Below are the records. Retype exactly the lines between the lines holding "Alles zulassen (512, 927)" and "Datenschutz (454, 1107)", inclusive.
== RECORDS FOR THE EXERCISE ==
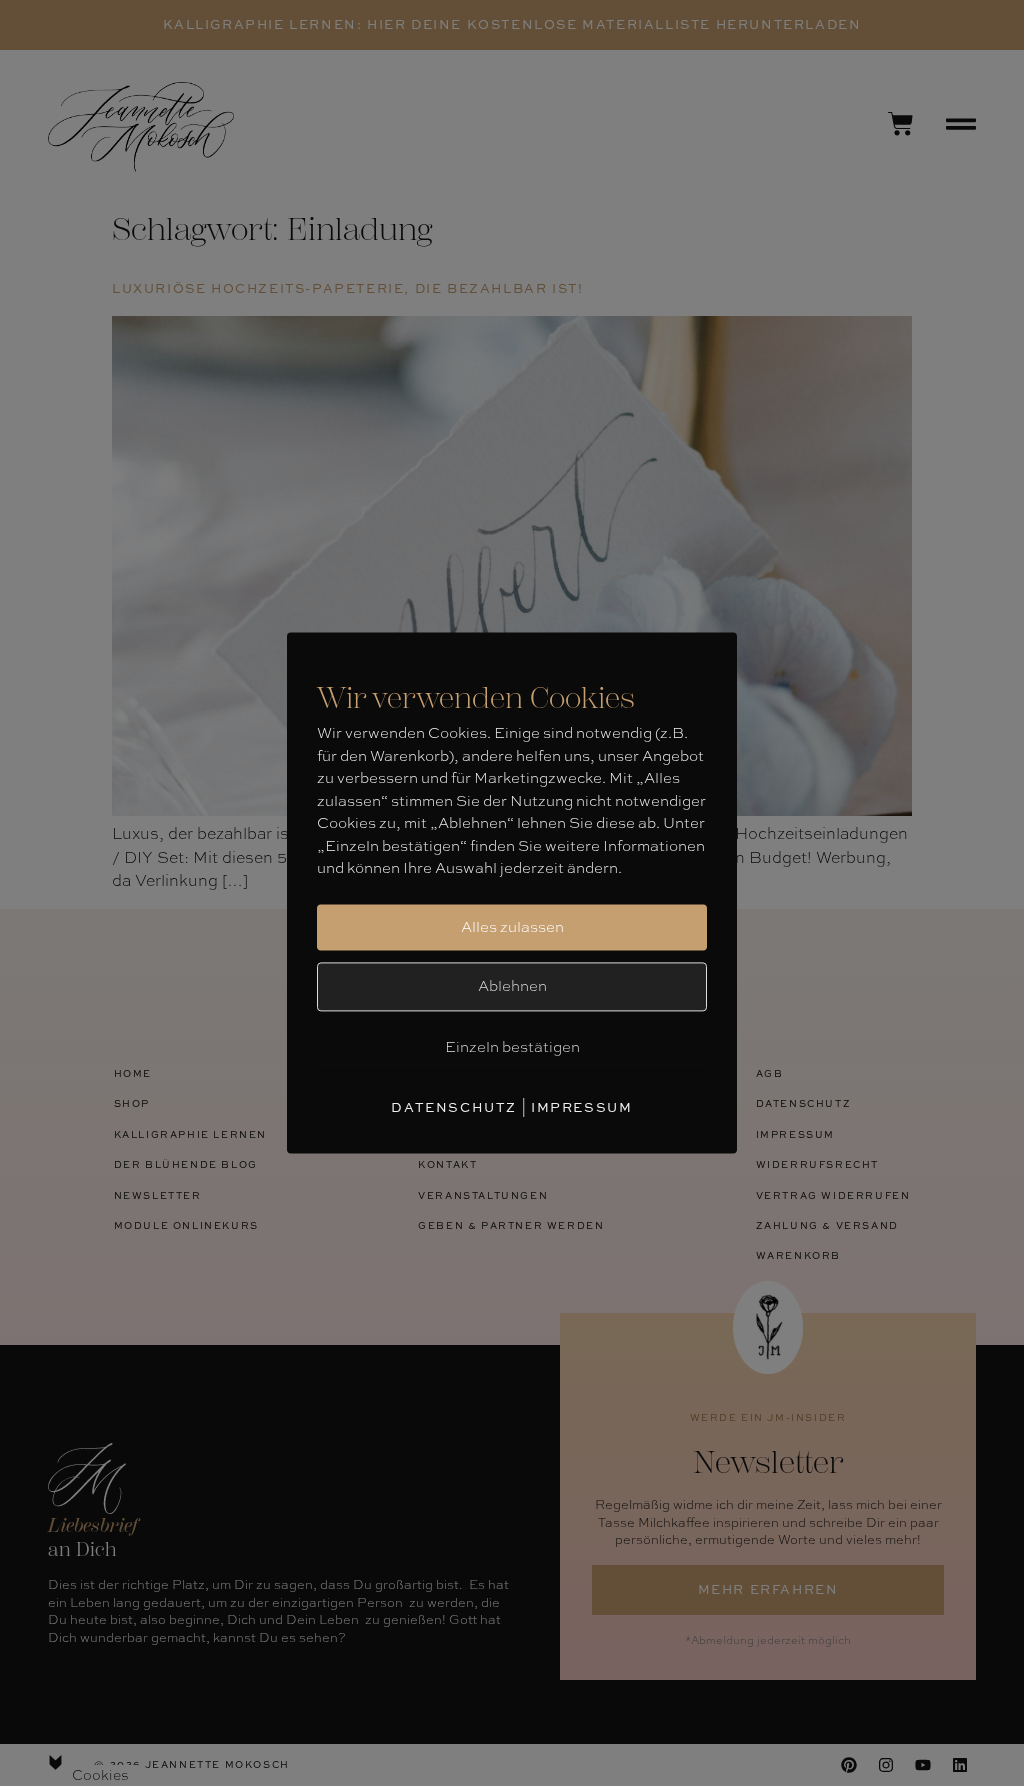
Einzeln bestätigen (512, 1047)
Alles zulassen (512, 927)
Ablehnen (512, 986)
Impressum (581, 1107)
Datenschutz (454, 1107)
===
== RECORDS FOR THE EXERCISE ==
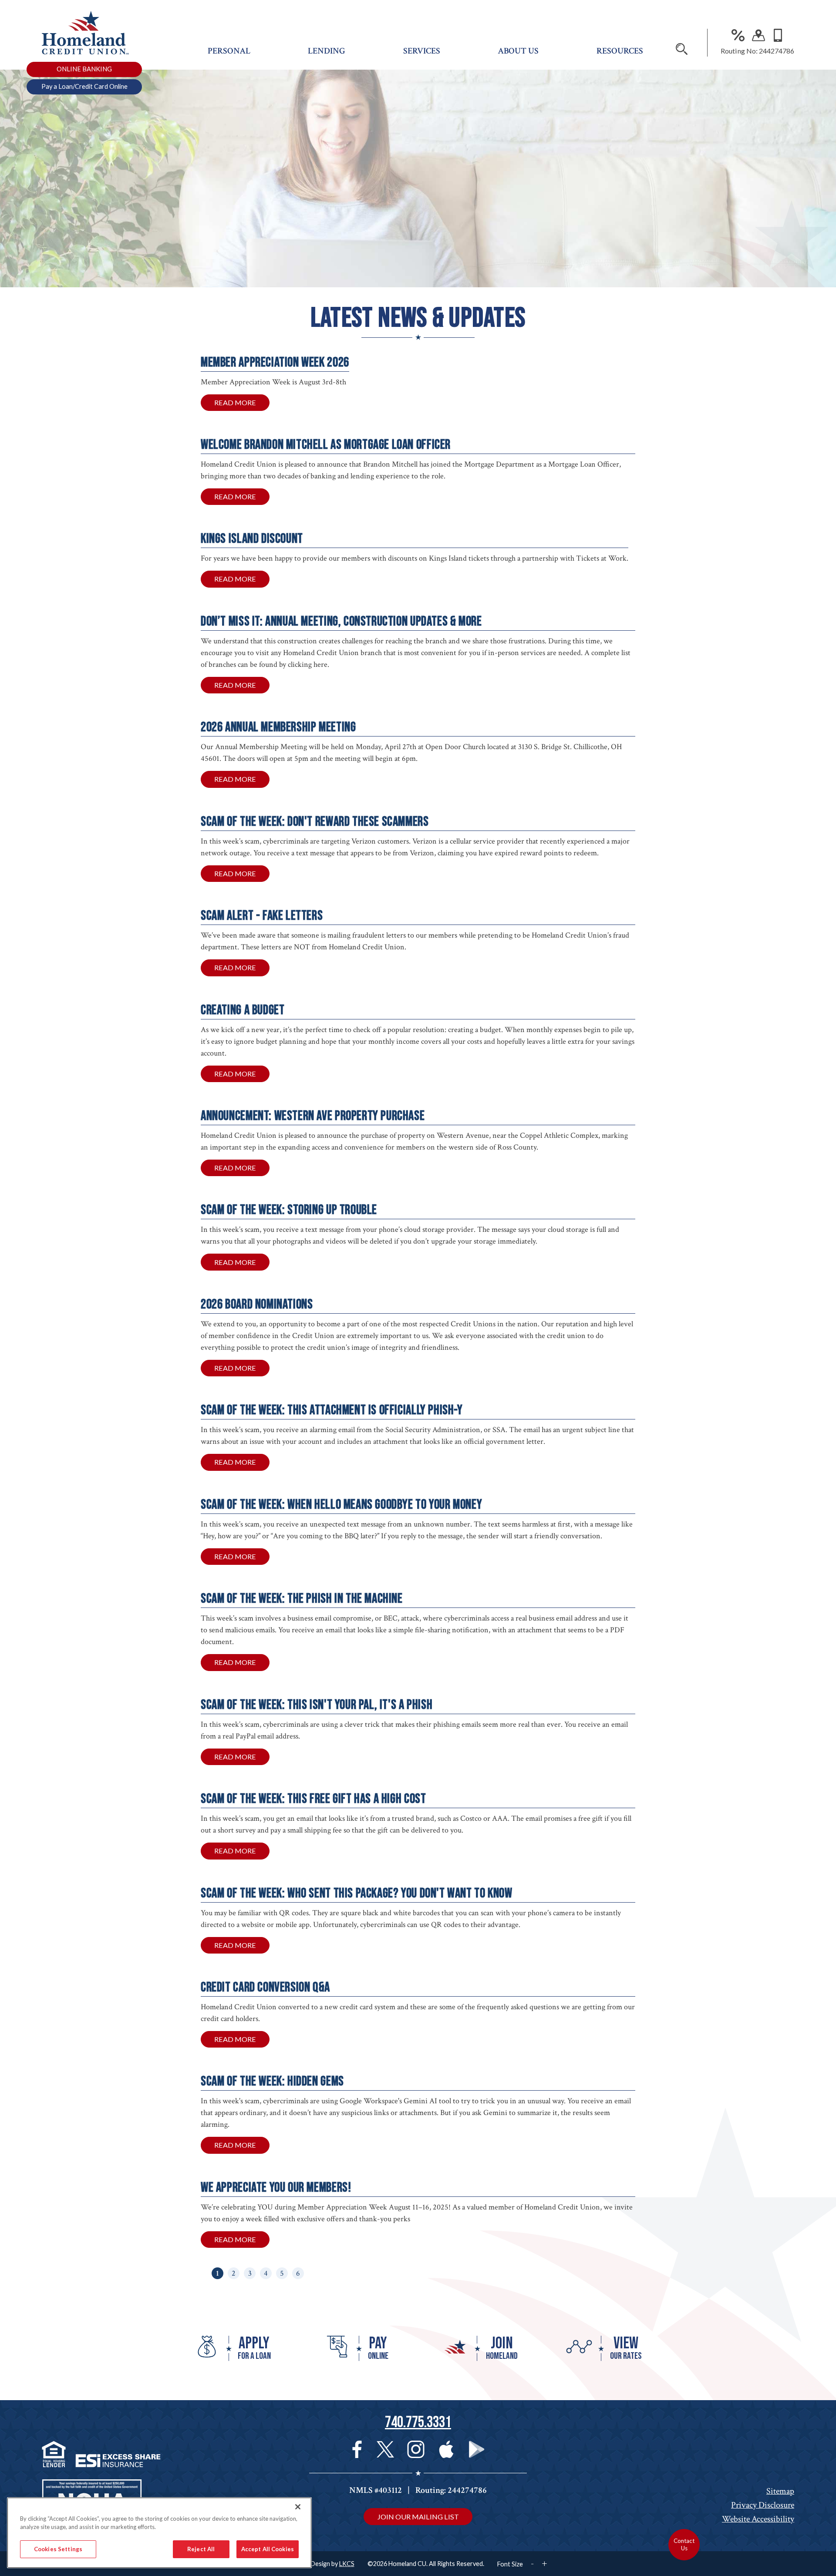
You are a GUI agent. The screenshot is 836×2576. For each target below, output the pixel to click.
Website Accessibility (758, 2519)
===
_RESULT BELOW_:
Alles zulassen (512, 927)
Ablehnen (512, 986)
Impressum (581, 1107)
Datenschutz (454, 1107)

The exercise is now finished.